[Start of section]

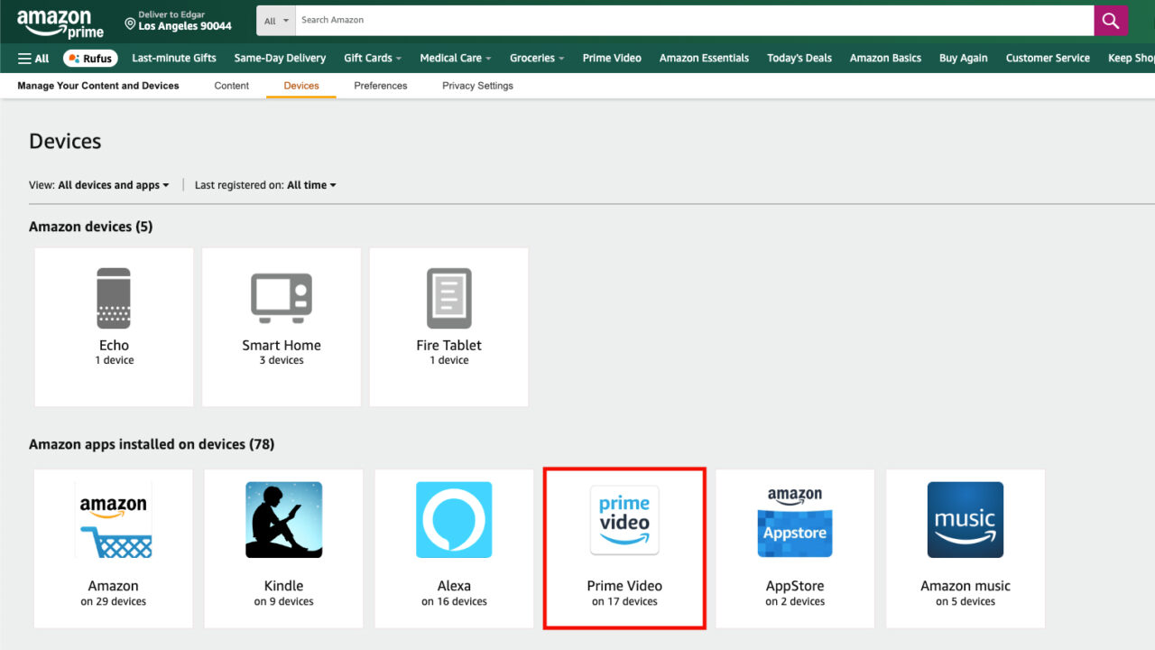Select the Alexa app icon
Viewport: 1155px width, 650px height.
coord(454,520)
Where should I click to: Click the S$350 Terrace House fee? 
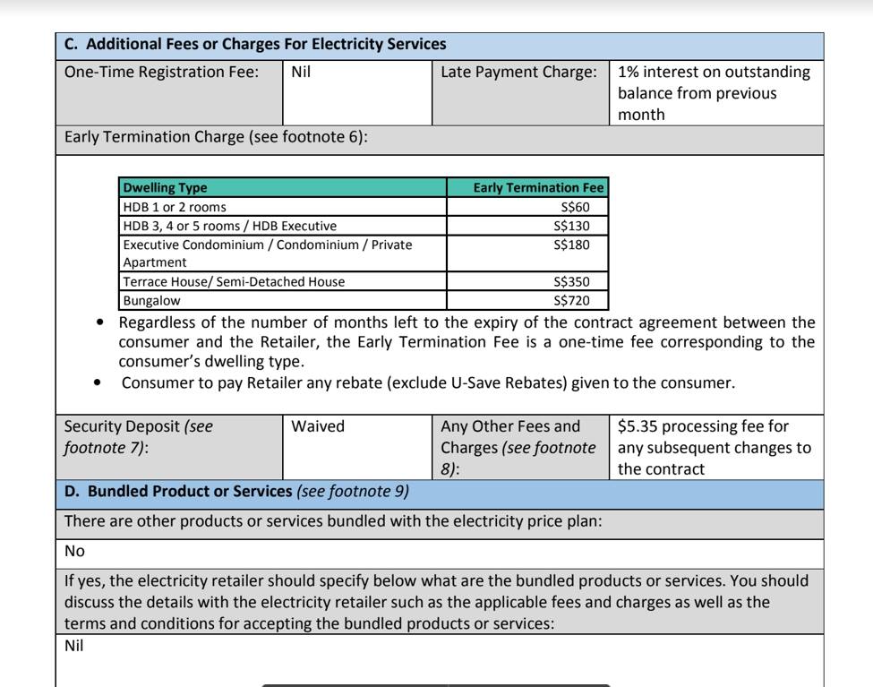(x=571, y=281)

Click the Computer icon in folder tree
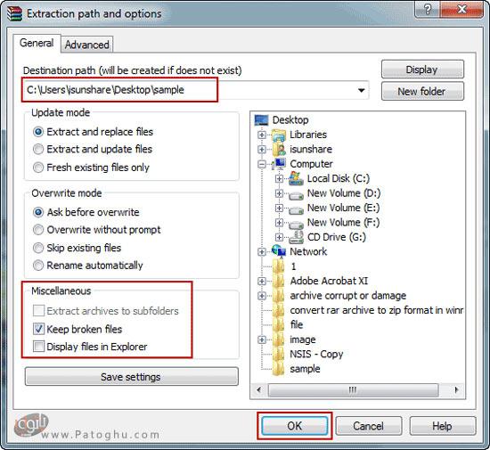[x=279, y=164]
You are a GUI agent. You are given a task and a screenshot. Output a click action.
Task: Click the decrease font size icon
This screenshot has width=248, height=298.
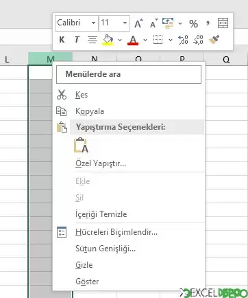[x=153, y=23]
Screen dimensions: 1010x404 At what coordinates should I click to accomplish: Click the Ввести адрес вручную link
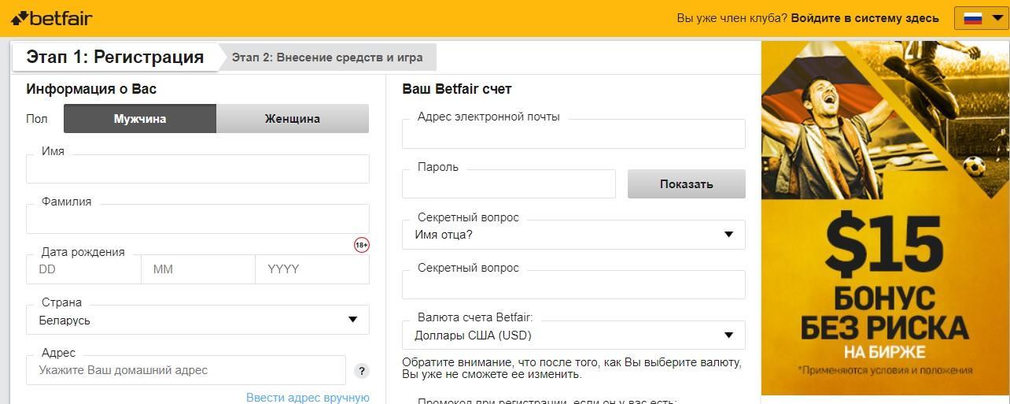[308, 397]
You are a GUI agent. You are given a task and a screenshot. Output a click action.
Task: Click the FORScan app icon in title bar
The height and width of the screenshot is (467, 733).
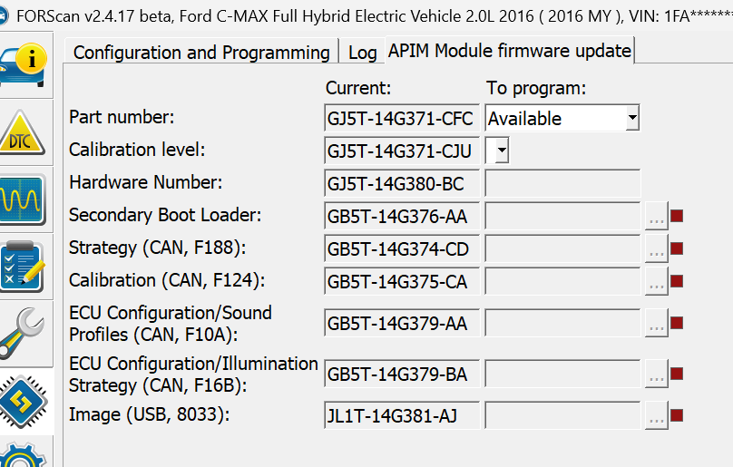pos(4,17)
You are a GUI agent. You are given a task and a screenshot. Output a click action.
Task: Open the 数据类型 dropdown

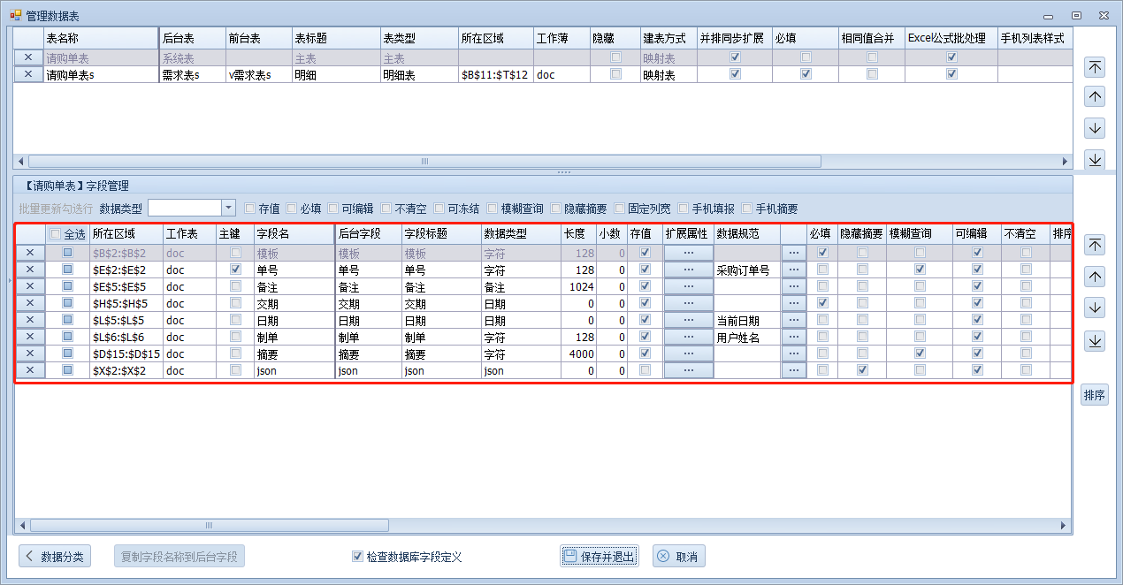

[End of section]

| Exercise objective |
Pictures are not part of the copy. Extract exactly the lines from the line containing "Where should I" through the final line of the entries above, both included.

| Solution to this exercise |
Where should I click to: Click the S$350 Terrace House fee? 
(x=571, y=281)

Click the Computer icon in folder tree
[x=279, y=164]
You are a GUI agent. You are given a task and a screenshot. Output a click action.
Task: Click the decrease font size icon
This screenshot has width=248, height=298.
[x=153, y=23]
Screen dimensions: 1010x404 At what coordinates should I click to accomplish: Click the Ввести адрес вручную link
[308, 397]
You are a GUI agent. You are given a task and a screenshot. Output a click action.
Task: Click the FORScan app icon in title bar
The height and width of the screenshot is (467, 733).
pos(4,17)
You are a GUI agent. You are given a task and a screenshot. Output a click action.
Task: Open the 数据类型 dropdown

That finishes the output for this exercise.